Until Kyatchi came along earlier this year, it seemed inconceivable that my frugal Scandinavian self would ever happily fork over $9 for a hot dog. Never underestimate the source of personal growth, right?
That I would find enlightenment from a hot dog-loving Japanese chef comes right out of left field. Pun (embarrassingly) intended, as chef Hide Tozawa is a baseball zealot — which explains the jerseys, bats and cleats peppering his dining room — and a stickler for quality.
The beef for these snappy-skinned weiners hails from the go-to source for probably half of the premium burgers in this town: Peterson Limousin Beef in Osceola, Wis., and their recipe follows a robust formula that’s more mini-brat than Ball Park Frank.
Rather than resorting to mustard, ketchup or sauerkraut, Tozawa is currently blanketing those frankfurters one of three ways. One is smothered in a slightly sweet curried slaw, and another piles on the chopped tomatoes, cucumbers, carrots and onions and a swipe of umami-laden Kewpie mayonnaise, a Japanese supermarket staple.
Both are $8, and terrific, but for a buck more you’ll dive into be-all-end-all turf. A dream of an egg salad — that smooth, slightly sweet mayo is the transformative ingredient, and I want to slap it on everything — spills out of the bun, topped with cool avocado slices. It’s as ungainly as it is delicious, and a steal at $9.
Ditto the sushi. Because Tozawa goes to great lengths to source from certified sustainable seafood purveyors, the prices tend to exceed the market average. But it’s worth the investment. The notably pristine fish radiates quality, with the added benefit that it can be consumed with a relatively clear conscience.
That’s just one way this sushi bar delineates itself from the bulk of its competition. Its classicism is another. Those with a hankering for a Dynamite roll should dine elsewhere. Here, the prevailing aesthetic is far more ascetic.
Tozawa and his crew carve glimmering arctic char or buttery hamachi with a couturier’s precision and artistry, and their prowess and passion are a pleasure to behold. By swatting away the distracting folderol that has become the norm across our sushi landscape, they’re giving the fish the dignity it is due.
The menu features a dozen or so standards, but better to place your appetite in the hands of the changes-daily combination platter. Its inventory is subject to seasonal rhythms, and each gracefully arranged assortment emphasizes how this spare, fastidious approach to nigiri and sashimi echoes the revelatory paper cutouts that Matisse created at the end of his long career.
It’s the fish in its most elemental form, an experience reduced to nuances in texture, color and flavor. The minimalist add-ons — sticky rice, punchy wasabi and palate-cleansing ginger — are perfectly pleasant but frequently unnecessary.

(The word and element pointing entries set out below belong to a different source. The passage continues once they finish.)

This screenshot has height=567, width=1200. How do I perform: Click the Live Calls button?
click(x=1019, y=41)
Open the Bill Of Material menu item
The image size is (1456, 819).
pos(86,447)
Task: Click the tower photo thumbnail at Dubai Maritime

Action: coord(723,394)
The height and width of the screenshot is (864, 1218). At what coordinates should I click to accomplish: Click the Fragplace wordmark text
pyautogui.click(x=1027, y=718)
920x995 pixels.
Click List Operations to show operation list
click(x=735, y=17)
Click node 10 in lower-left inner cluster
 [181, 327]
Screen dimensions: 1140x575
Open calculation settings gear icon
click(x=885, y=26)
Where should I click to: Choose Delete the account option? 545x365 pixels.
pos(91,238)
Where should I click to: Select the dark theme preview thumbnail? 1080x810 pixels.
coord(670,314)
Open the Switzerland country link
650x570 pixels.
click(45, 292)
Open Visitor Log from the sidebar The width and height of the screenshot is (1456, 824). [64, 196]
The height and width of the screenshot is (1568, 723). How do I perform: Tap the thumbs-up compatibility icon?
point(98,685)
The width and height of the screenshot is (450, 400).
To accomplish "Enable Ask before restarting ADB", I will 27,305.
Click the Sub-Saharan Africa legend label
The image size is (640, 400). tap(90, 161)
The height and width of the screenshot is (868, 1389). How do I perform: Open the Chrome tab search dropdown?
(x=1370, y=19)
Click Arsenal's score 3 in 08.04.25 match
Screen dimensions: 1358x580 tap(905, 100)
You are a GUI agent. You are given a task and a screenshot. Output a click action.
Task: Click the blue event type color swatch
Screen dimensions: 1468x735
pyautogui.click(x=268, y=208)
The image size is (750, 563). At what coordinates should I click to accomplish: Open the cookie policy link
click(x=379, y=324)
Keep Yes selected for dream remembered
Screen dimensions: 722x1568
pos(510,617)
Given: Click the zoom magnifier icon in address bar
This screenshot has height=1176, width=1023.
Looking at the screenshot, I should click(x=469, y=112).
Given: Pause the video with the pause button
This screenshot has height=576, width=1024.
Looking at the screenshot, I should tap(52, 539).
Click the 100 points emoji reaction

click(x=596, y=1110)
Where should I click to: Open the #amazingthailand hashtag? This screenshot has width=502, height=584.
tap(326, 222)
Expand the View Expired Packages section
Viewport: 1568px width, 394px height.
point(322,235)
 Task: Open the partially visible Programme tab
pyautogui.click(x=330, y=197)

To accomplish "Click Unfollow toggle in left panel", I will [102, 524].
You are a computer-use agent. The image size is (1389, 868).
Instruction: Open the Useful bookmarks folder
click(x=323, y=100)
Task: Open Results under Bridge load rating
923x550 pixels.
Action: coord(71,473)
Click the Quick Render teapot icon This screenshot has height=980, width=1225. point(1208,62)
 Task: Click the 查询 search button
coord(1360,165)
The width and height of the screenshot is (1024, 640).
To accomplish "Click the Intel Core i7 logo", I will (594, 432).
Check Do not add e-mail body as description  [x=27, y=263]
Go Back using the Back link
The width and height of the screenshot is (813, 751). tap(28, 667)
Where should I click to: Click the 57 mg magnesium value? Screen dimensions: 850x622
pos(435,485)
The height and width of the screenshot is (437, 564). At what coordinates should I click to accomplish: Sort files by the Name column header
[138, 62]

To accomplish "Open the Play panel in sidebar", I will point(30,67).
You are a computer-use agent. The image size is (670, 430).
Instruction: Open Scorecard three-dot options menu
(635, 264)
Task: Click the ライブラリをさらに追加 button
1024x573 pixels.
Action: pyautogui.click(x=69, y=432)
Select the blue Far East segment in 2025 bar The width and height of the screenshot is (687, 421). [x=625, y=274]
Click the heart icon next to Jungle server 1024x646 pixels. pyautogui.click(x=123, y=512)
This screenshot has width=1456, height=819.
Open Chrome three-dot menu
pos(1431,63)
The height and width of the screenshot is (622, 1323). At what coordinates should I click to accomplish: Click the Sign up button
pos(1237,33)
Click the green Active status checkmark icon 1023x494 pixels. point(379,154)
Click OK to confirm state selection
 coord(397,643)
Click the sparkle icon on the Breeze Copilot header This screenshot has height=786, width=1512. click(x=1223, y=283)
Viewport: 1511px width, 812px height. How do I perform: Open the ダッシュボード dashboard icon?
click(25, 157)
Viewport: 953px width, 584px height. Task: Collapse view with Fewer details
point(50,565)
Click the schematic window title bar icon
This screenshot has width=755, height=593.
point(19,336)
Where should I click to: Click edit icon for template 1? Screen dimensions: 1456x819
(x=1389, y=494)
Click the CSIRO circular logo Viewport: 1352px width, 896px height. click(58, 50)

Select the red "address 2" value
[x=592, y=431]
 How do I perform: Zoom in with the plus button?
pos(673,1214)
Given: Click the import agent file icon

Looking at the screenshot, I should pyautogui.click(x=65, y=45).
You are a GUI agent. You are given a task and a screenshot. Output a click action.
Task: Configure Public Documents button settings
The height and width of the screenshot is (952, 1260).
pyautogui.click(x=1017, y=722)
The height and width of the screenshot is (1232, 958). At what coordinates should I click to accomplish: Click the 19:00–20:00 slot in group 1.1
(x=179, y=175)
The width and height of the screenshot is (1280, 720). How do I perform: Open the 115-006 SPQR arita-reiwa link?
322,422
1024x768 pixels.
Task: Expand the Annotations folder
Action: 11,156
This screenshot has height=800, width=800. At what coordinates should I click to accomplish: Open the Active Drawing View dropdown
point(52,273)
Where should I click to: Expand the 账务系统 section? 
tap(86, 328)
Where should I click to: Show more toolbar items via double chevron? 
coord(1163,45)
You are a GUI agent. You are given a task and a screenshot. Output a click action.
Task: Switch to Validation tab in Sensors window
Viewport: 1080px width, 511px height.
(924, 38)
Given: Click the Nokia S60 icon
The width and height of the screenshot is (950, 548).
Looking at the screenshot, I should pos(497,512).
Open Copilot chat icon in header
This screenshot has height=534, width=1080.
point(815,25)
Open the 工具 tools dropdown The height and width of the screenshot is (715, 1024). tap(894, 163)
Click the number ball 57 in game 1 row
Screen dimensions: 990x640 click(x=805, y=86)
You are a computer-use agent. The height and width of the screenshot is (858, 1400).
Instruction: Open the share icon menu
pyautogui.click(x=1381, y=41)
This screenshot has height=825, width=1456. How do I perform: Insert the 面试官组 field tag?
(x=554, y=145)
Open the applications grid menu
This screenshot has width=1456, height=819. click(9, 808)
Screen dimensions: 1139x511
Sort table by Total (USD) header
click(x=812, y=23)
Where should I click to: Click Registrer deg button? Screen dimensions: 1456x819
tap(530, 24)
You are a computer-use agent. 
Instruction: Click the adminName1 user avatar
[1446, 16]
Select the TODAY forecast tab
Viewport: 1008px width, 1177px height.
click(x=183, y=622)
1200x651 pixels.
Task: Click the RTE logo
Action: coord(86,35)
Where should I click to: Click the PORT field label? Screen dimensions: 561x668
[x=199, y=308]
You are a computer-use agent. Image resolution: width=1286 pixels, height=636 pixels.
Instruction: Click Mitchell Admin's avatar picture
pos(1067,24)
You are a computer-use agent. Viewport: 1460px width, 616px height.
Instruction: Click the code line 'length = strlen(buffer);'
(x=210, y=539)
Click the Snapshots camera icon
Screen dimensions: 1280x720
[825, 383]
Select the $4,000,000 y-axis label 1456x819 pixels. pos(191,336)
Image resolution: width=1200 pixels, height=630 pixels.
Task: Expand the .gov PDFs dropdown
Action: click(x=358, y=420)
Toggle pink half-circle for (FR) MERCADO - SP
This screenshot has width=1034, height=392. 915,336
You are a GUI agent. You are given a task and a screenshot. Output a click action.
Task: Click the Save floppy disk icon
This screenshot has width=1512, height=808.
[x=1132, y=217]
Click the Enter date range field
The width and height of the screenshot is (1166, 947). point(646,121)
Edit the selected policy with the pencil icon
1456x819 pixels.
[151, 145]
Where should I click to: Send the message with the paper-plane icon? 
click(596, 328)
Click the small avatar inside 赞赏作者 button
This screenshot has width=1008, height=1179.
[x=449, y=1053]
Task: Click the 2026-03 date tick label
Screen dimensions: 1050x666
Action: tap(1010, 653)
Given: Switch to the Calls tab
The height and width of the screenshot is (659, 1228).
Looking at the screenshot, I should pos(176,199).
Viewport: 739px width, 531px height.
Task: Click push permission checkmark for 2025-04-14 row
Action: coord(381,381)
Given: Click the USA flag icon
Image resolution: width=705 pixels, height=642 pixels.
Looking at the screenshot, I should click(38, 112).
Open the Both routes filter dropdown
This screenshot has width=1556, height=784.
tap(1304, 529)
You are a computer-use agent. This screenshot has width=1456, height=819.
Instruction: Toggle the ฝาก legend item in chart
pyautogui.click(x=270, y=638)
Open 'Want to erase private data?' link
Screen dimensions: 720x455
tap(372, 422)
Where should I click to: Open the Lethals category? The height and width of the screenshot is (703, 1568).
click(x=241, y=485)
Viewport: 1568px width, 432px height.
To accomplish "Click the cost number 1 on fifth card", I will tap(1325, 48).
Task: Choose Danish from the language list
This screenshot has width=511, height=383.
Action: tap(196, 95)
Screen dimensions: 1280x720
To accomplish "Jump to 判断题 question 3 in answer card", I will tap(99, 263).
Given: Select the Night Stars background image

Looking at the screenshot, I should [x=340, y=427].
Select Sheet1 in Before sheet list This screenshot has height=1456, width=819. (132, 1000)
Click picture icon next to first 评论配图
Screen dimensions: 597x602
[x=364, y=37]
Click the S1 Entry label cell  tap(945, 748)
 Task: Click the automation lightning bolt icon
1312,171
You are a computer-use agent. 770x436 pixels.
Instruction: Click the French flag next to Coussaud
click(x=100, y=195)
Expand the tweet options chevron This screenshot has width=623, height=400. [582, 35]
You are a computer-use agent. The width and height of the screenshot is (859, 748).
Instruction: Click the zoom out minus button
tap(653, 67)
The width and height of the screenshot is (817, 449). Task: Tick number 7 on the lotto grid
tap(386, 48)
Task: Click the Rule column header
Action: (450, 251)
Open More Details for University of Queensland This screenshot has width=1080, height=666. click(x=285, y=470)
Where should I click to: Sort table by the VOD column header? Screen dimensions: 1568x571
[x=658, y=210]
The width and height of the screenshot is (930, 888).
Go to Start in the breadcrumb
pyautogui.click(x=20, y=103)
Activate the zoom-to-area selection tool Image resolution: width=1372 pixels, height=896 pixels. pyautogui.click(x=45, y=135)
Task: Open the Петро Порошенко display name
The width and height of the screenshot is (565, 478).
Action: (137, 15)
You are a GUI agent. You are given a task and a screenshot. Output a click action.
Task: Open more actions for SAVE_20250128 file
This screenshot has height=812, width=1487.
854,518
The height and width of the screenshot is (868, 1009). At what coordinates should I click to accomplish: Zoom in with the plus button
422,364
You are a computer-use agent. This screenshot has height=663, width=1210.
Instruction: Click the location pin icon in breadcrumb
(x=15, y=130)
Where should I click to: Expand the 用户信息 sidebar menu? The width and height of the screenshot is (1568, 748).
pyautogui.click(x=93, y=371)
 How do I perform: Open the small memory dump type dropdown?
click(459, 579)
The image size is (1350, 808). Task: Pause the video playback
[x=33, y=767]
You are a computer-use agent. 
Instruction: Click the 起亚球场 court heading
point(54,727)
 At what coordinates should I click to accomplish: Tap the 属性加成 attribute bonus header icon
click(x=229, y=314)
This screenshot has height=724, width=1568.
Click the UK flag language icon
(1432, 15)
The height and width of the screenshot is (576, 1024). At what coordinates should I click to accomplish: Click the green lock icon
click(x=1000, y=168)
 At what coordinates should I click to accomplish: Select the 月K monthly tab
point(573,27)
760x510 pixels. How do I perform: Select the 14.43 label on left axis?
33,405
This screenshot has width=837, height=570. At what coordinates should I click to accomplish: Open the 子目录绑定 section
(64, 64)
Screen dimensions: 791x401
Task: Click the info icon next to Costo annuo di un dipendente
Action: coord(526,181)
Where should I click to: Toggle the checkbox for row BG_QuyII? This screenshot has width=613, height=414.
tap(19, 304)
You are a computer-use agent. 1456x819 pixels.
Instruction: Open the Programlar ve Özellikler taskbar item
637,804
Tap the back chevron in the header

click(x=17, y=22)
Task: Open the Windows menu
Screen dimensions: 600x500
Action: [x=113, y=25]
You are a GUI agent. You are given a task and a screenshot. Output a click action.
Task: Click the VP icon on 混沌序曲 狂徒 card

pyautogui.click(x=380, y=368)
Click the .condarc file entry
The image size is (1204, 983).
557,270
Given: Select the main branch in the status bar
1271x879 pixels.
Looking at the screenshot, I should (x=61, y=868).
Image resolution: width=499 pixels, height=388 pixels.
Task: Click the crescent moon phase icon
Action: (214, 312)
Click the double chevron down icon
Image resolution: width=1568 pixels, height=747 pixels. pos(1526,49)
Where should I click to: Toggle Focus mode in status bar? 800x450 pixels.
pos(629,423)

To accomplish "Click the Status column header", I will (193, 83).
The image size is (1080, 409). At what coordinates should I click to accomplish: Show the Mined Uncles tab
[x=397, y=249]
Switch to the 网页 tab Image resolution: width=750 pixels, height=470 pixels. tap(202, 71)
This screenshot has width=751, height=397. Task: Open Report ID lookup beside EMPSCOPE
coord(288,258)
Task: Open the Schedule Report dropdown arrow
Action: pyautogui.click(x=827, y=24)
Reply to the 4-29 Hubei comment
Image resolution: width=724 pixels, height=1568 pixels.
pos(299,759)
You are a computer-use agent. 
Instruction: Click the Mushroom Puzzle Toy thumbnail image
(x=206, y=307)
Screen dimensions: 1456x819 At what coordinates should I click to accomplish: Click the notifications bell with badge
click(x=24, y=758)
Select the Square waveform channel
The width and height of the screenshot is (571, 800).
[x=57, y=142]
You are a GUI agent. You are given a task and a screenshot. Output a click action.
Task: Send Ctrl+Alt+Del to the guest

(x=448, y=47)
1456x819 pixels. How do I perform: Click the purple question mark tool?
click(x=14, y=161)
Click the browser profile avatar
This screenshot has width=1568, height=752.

The sushi-phobic — and the anti-hot dog crowd — definitely have a place at the Kyatchi (KEY-ah-chee) table.
Pretty much anything having to do with chicken is a must-order, whether it’s the grilled skewers of richly flavored thighs, or the miss-at-your-peril meatballs, their heft accented by hints of ginger and miso. Then there are the bowls filled with a steaming chicken broth, golden and lovingly prepared, an ideal foundation for slurpy ramen and a slab of salty pork shimmering with fat. Wonderful.
Other carefully considered touches impress. Noodles — thin udon, or thickish soba — are chosen for their obvious merits. A fragrant dashi broth — a vehicle for a parade of mushrooms — radiated a smoky earthiness. Tozawa turns to the Petersons for the beef that he barely sears and slices thin, its velvety goodness contrasted by the mild punch of finely grated daikon and pops of sour ponzu.